> Task statement:
Write what comes next in the post about running a company with AI agents in executive roles, starting right after its last sentence.

> Supplied text:

+++

Our AI C-Suite: What We Learned Giving Agents Real Jobs

March 29, 2026 • by Alien Brain Trust • AI Learning

Our AI C-Suite: What We Learned Giving Agents Real Jobs

Meta Description: ABT runs with AI agents filling CEO, CTO, CMO, and CFO roles. Here’s what actually works, what broke, and the workflow rules we had to write the hard way.

We don’t have employees. We have Jensen Huang (CEO), Elon Musk (CTO), Steve Jobs (CMO), and Ben Horowitz (CFO/COO) — all running as AI agents inside Paperclip, our self-hosted AI platform. They pick up issues, write code, push branches, draft content, and track the financials.

Here’s what actually works and what we had to fix.

Why Personas Matter

The first version of our agents had generic role descriptions. They worked, technically — tasks got done, code got pushed. But the output felt flat. No voice. No judgment on edge cases. No sense that the agent understood why something mattered, only what to do.

+++

> Data:

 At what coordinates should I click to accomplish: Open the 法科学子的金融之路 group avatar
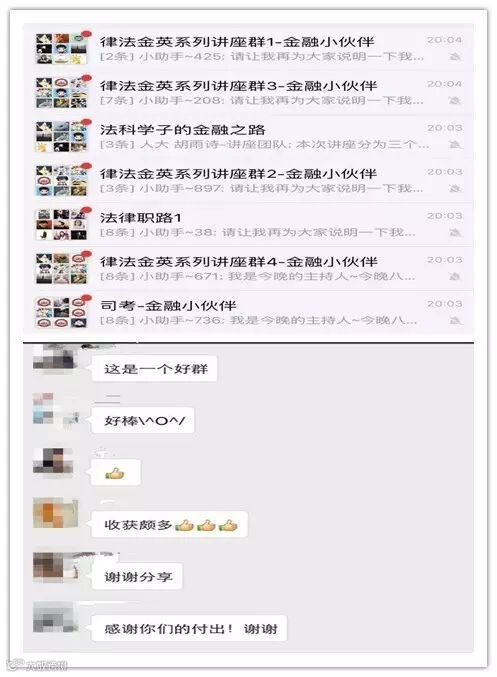click(x=62, y=136)
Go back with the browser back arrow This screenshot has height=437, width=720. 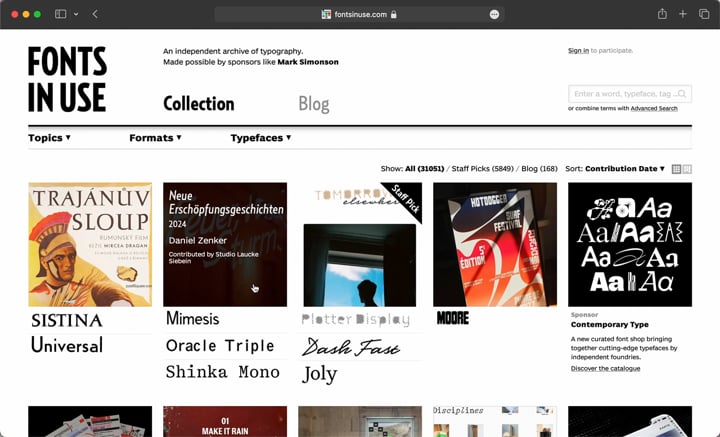95,14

+++

> Written response:
Switching to high-conviction personas changed the output quality noticeably.

Jensen Huang’s CEO doesn’t just report status — he frames everything against the freedom formula ($10k ABT + $5k STR = financial independence). Elon Musk’s CTO applies first principles before touching infrastructure — “does this actually need to exist?” Steve Jobs’ CMO refuses to ship content that doesn’t meet brand standards, full stop. Ben Horowitz’s CFO/COO holds both financial tracking and operational execution, which reflects how a lean startup actually works.

The persona isn’t cosplay. It’s a forcing function for the agent to apply a consistent decision framework instead of just completing tasks in isolation.

The Workflow Rules We Had to Learn the Hard Way

Rule 1: Agents create PRs. The founder reviews and merges. Never the other way around.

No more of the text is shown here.